- _Data for processing_:
= = = =
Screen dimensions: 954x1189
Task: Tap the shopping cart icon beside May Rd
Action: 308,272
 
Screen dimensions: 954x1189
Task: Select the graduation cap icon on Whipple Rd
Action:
= = = =
- _Problem statement_: Reproduce the data above line for line, changing nothing.

- _Task result_:
Screen dimensions: 954x1189
Task: Tap the shopping cart icon beside May Rd
Action: 308,272
 
Screen dimensions: 954x1189
Task: Select the graduation cap icon on Whipple Rd
Action:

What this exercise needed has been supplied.